Large language models (LLMs) have transformed how we approach tasks across diverse domains. Yet, access control remains a challenge, especially when striving for modularity without retraining or cross-domain interference. This issue comes to the forefront with a recent study on adapter composition in these models.

The Hypothesis Tested

The research focuses on the DoRA-RBAC framework, which utilizes hierarchical adapter composition based on weight-decomposed low-rank adaptation. The key hypothesis? Interference arises from overlapping linear parameter updates. If true, enforcing orthogonality or directional independence should, in theory, boost multi-domain performance. However, the results tell a different story.

Evaluating Merging Strategies

Researchers compared conventional Euclidean merging with a geometry-aware Riemannian-inspired approach. The latter attempts to approximate the Frechet mean via normalized directional averaging.

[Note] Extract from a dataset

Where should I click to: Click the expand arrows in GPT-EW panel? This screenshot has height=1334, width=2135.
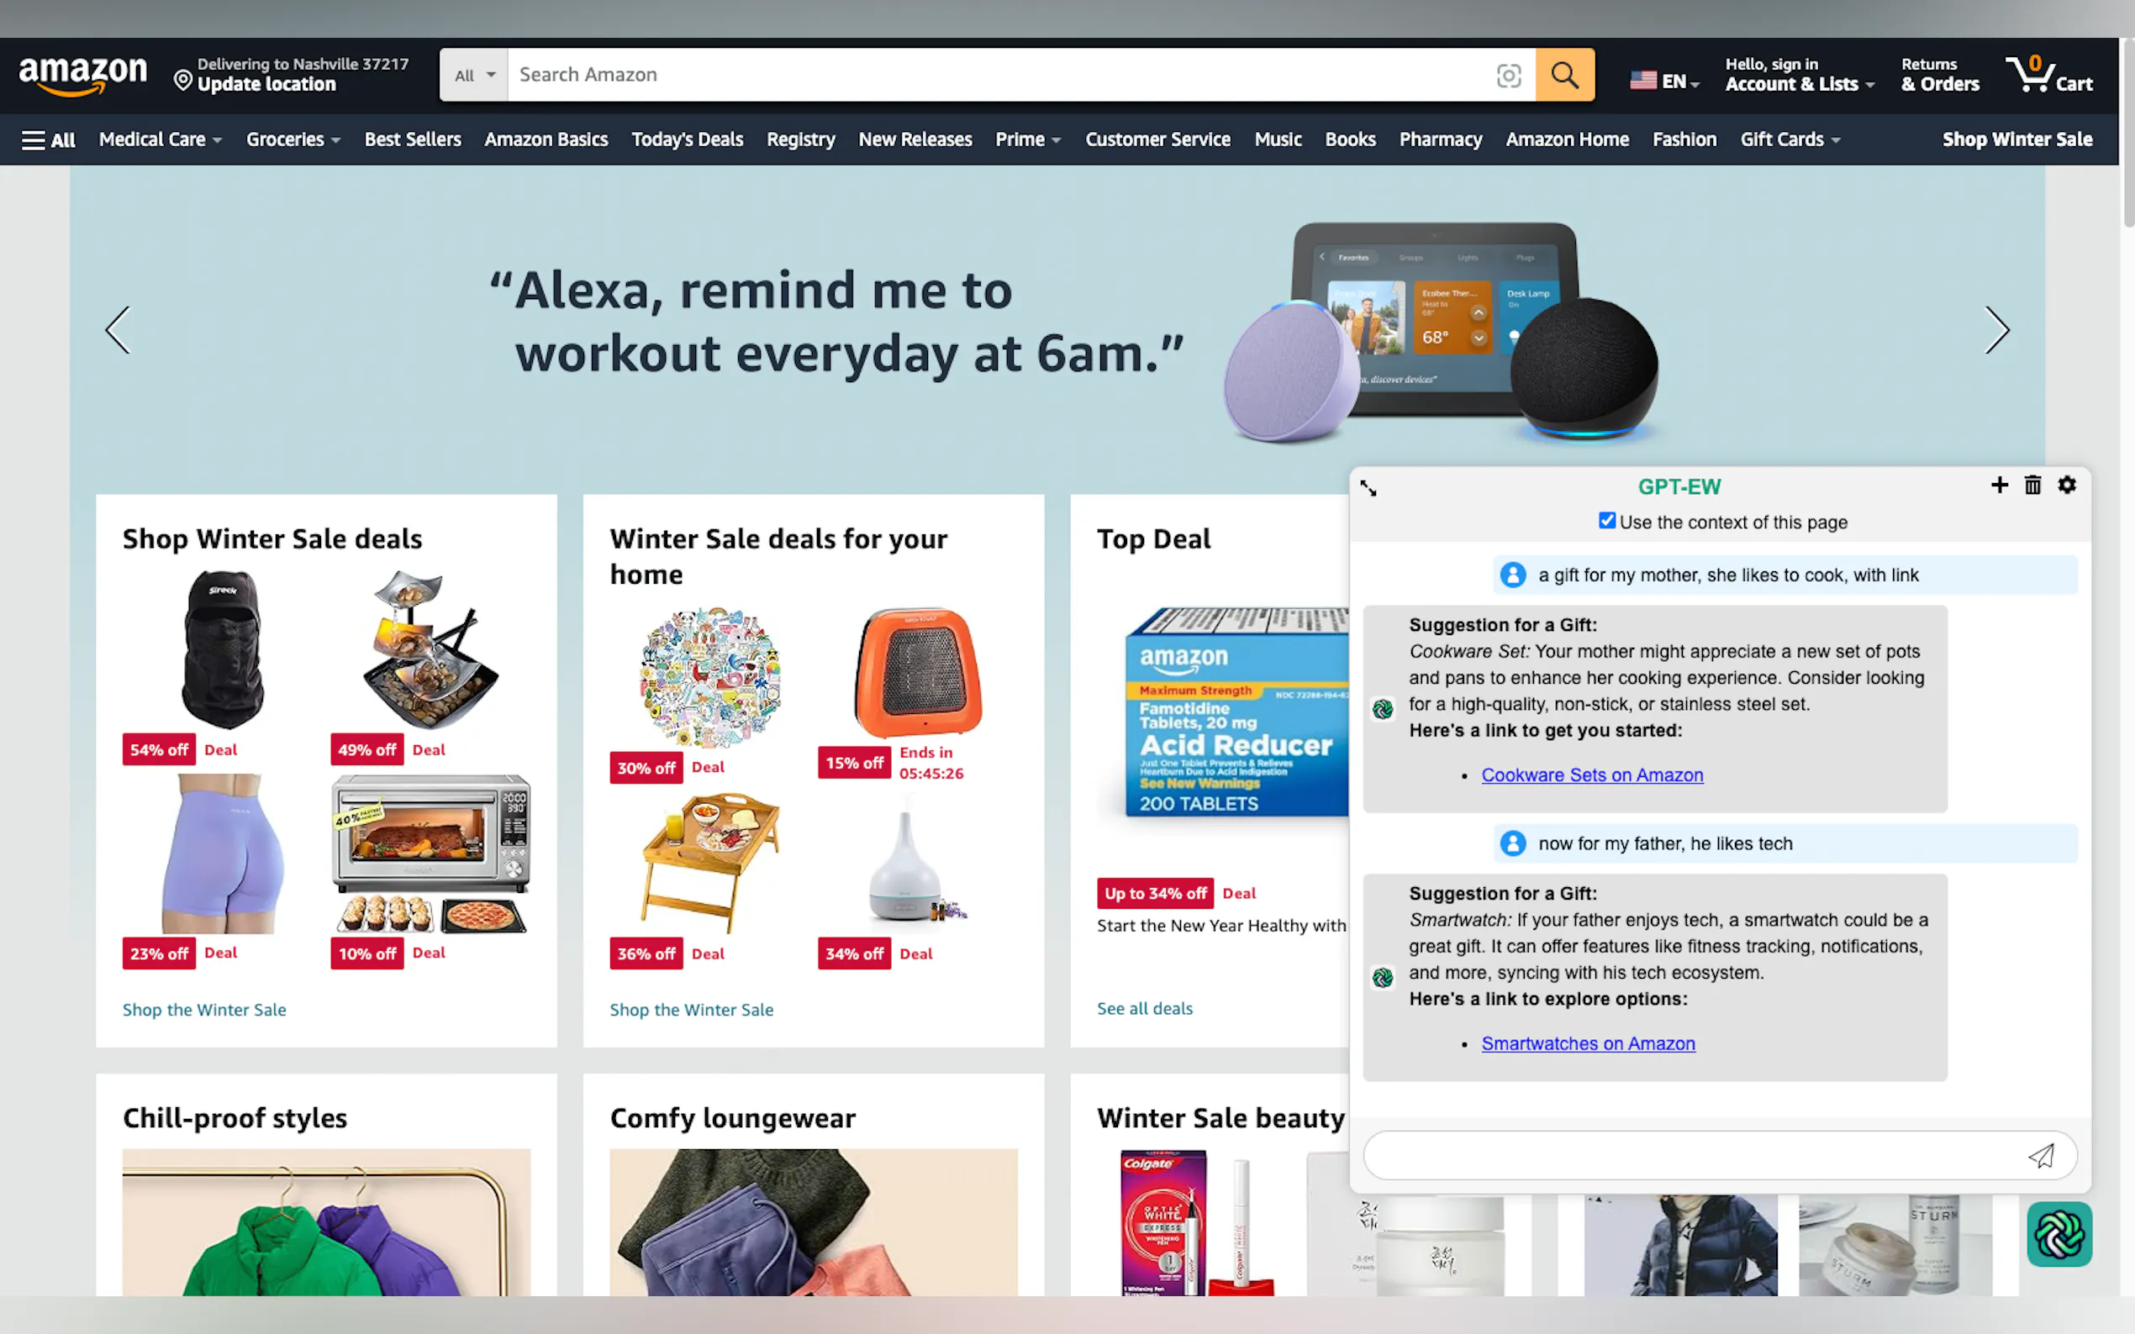click(1368, 488)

Benchmarks included GPQA, PubMedQA, SimpleQA, and WMDP, evaluated on LLaMA-3.1-8B and Mistral-7B models. Surprisingly, while single-domain performance aligned with LoRA's results, the geometry-aware strategy didn't consistently outperform standard averaging in multi-domain scenarios.

Rethinking Parameter-Space Geometry

The ablation study reveals a compelling insight: angular alignment and orthogonality of adapter updates are weak indicators of composition performance. This finding suggests that adapter interference isn't primarily about parameter-space geometry. Instead, the interactions in shared nonlinear representations take precedence. This challenges prevailing assumptions. Should we rethink how we approach modularity in LLMs?

The Bigger Picture

This study prompts essential questions about the current methodologies in LLMs. If parameter-space geometry isn’t the culprit for interference, what's? The answer might lie in more nuanced aspects of model architecture or data distribution. The paper's key contribution is in providing a fresh perspective that could lead to more effective strategies for multi-domain language models.

The findings call for a reevaluation of how modular mechanisms are employed. As models grow in complexity and application domains expand, understanding these interactions becomes important. It's not just about the technicalities. it's about paving the way for more versatile and scalable LLMs.